__Consignes de la tâche__: Remplacez "Instruction" par "Command" dans la partie qui s'ouvre sur la ligne contenant "This screenshot has height=609, width=1083." et se termine sur celle contenant "Click the Touchscreen". Redonnez seulement ces lignes, sans rien changer d'autre.

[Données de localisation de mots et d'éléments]
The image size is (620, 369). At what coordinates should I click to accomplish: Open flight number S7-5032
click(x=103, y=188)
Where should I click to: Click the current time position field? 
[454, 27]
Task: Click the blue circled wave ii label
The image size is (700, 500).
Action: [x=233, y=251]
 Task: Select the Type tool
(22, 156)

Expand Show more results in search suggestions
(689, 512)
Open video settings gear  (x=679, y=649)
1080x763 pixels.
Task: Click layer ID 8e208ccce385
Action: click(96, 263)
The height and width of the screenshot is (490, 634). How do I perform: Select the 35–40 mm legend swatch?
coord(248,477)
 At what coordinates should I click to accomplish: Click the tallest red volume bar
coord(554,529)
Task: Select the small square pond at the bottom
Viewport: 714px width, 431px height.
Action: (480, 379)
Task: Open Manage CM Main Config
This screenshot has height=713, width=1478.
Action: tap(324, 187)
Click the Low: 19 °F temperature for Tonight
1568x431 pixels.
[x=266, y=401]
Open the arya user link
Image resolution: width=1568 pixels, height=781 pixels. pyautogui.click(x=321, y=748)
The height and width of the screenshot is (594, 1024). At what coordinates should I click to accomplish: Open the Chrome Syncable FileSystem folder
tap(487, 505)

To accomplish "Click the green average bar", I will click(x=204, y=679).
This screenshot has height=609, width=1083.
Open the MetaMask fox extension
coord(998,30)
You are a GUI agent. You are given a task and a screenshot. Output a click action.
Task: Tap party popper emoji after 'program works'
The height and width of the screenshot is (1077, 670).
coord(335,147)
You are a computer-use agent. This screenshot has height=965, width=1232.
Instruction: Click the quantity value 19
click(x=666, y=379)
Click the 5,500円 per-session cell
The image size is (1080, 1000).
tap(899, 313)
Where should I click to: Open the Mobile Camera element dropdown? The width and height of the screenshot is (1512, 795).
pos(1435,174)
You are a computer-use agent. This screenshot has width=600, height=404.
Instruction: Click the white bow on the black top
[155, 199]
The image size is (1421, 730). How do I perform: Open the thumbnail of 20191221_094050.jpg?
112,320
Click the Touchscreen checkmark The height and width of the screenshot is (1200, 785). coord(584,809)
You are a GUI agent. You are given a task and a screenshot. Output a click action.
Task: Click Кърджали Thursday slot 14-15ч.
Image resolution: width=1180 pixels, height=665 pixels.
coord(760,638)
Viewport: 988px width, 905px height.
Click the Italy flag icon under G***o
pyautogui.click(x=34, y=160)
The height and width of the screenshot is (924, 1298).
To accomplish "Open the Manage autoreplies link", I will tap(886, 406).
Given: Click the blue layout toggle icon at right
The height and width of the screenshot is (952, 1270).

__Solution proposée__:
This screenshot has height=609, width=1083.
Open the MetaMask fox extension
coord(998,30)
You are a GUI agent. You are given a task and a screenshot. Output a click action.
Task: Tap party popper emoji after 'program works'
The height and width of the screenshot is (1077, 670).
coord(335,147)
You are a computer-use agent. This screenshot has height=965, width=1232.
Command: Click the quantity value 19
click(x=666, y=379)
Click the 5,500円 per-session cell
The image size is (1080, 1000).
tap(899, 313)
Where should I click to: Open the Mobile Camera element dropdown? The width and height of the screenshot is (1512, 795).
pos(1435,174)
You are a computer-use agent. This screenshot has width=600, height=404.
Command: Click the white bow on the black top
[155, 199]
The image size is (1421, 730). How do I perform: Open the thumbnail of 20191221_094050.jpg?
112,320
Click the Touchscreen checkmark The height and width of the screenshot is (1200, 785). coord(584,809)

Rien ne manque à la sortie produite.